==== Supplied data
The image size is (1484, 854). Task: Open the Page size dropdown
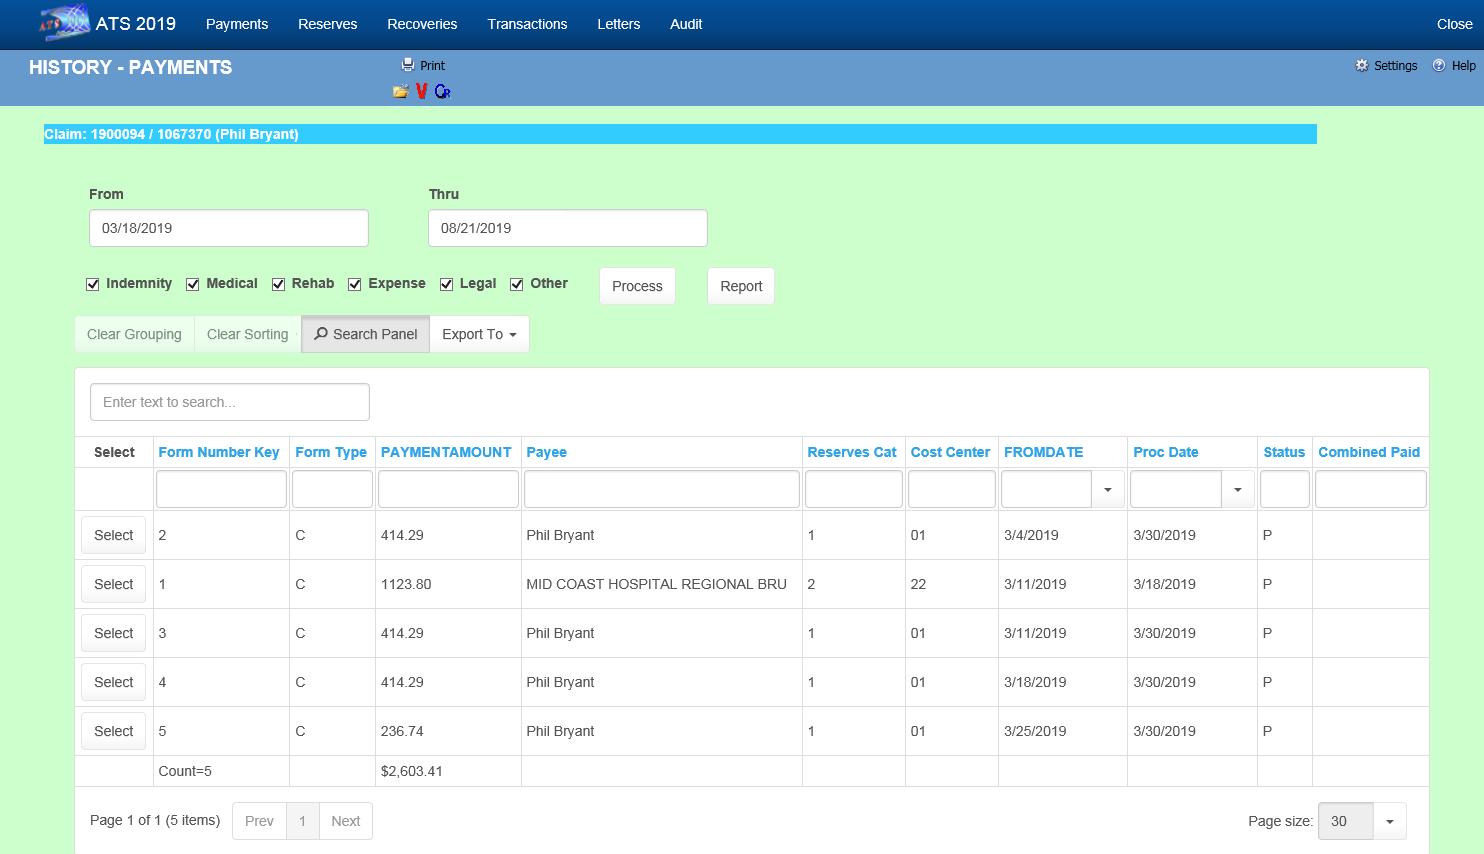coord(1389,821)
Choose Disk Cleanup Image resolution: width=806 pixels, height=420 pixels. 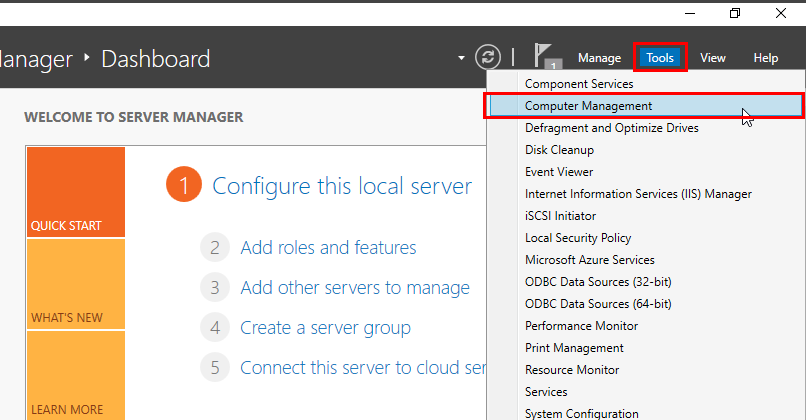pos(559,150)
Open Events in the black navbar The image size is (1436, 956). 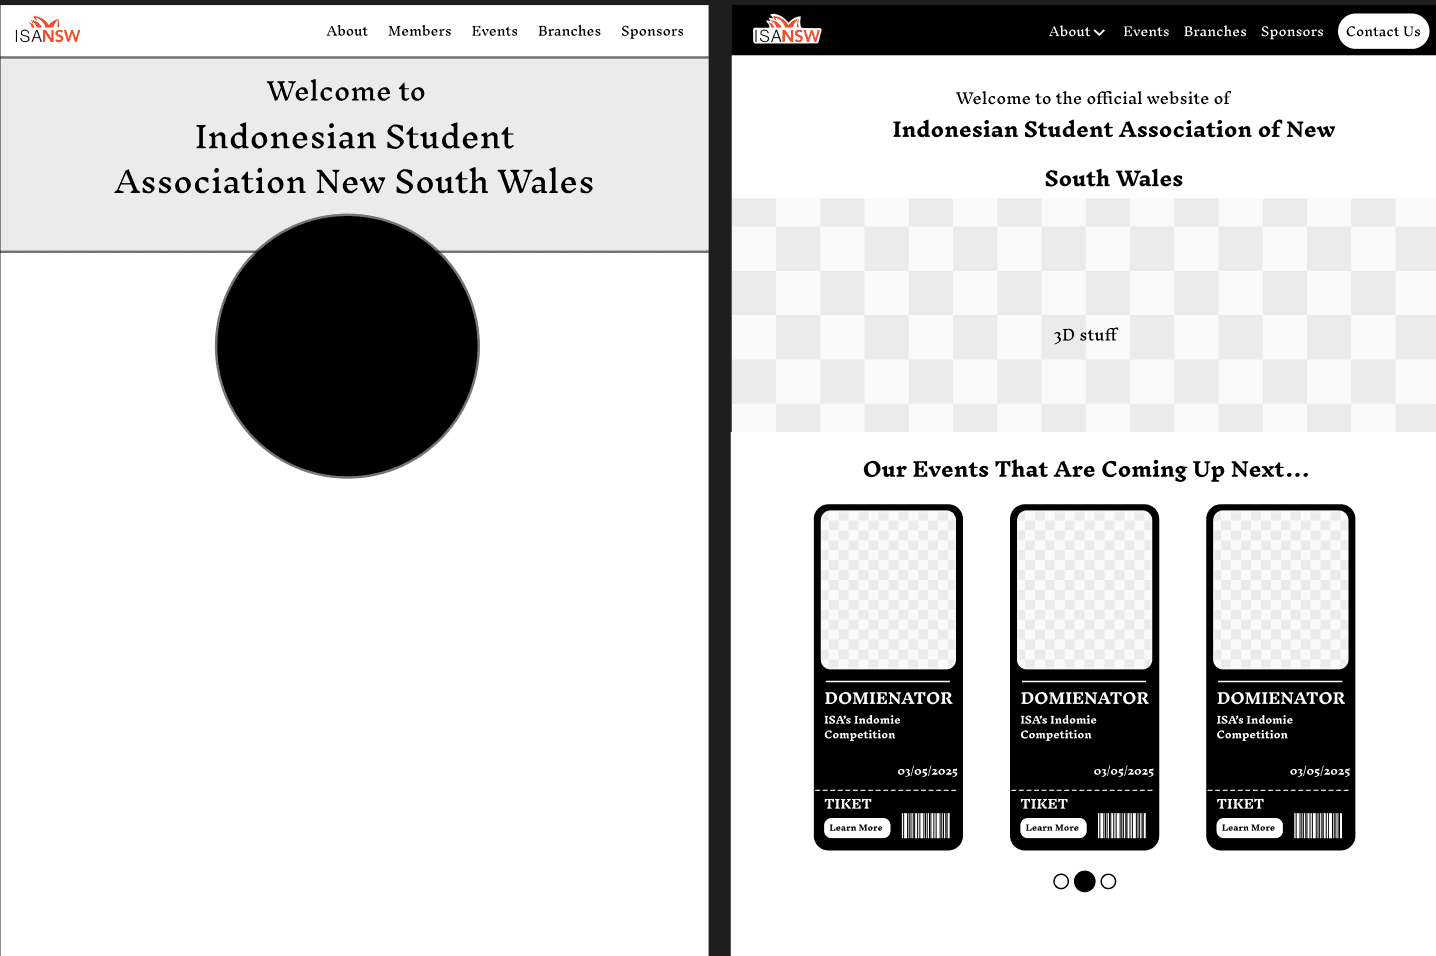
========
==== Supplied data
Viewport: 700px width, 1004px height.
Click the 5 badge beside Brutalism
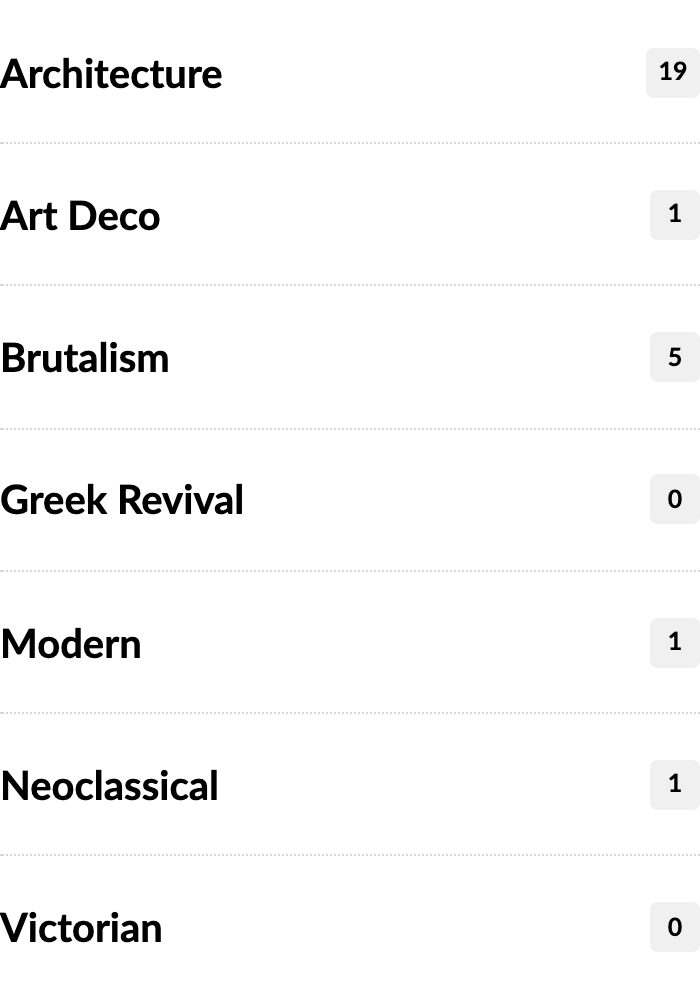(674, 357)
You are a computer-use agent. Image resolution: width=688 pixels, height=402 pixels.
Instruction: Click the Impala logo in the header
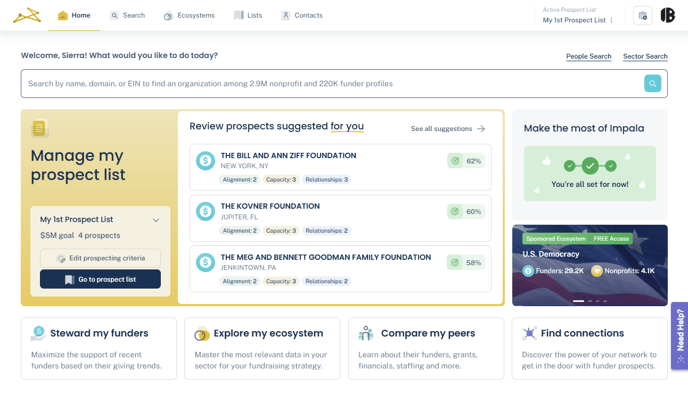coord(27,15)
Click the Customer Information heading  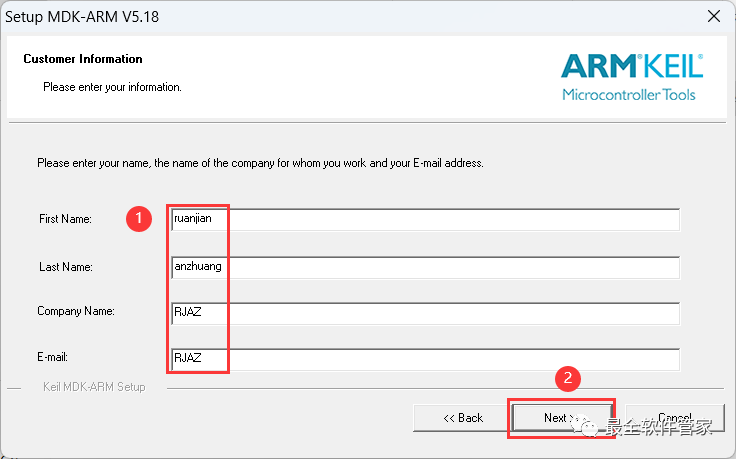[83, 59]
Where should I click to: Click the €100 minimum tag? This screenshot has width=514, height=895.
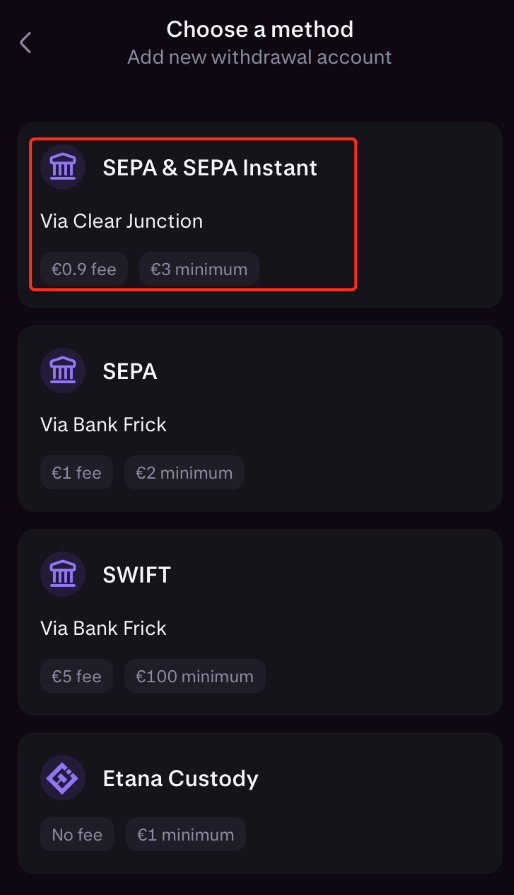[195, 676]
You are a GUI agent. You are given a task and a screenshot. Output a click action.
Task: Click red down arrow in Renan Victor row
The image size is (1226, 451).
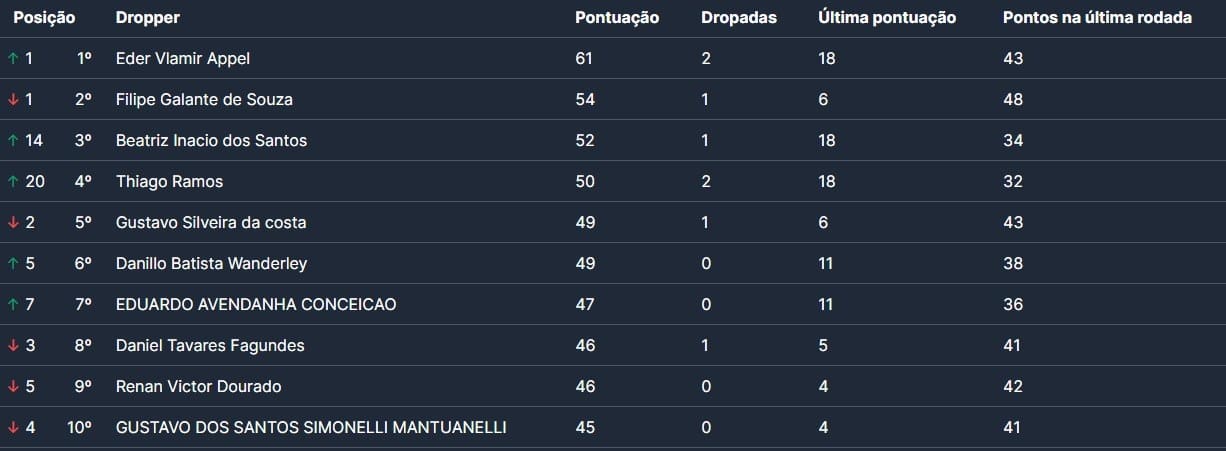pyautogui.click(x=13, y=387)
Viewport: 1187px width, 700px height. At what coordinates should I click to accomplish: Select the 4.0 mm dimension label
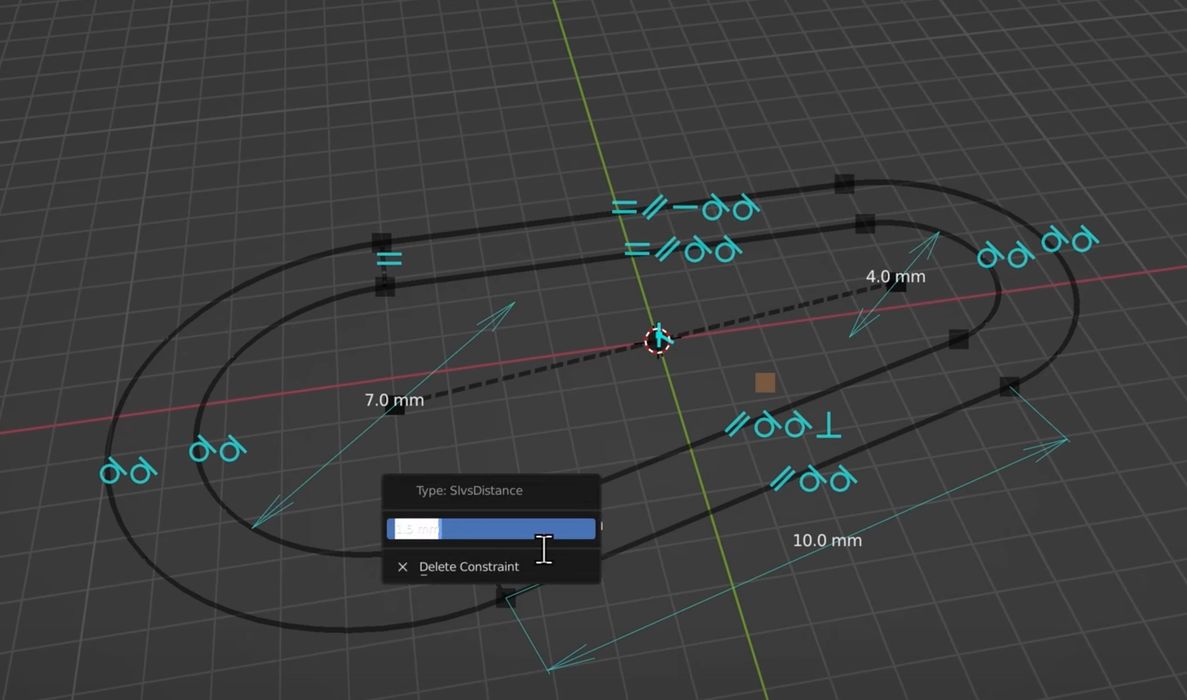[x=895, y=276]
========
==== Supplied data
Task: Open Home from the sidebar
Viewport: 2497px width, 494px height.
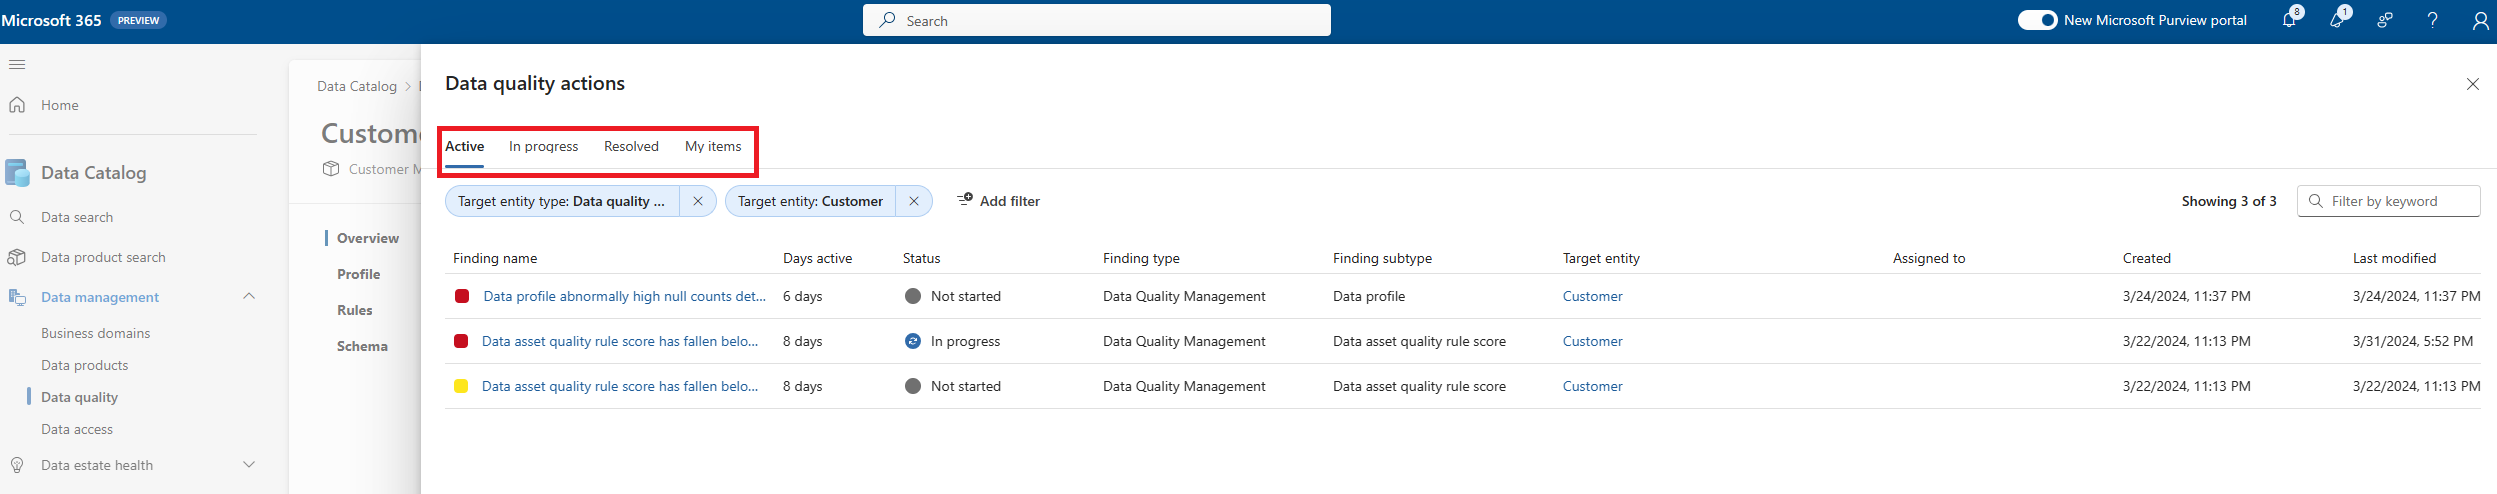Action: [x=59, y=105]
========
Instructions for the task:
Exactly one number should be given, showing how many lines of the material above contain the string "agent".

Completed task:
2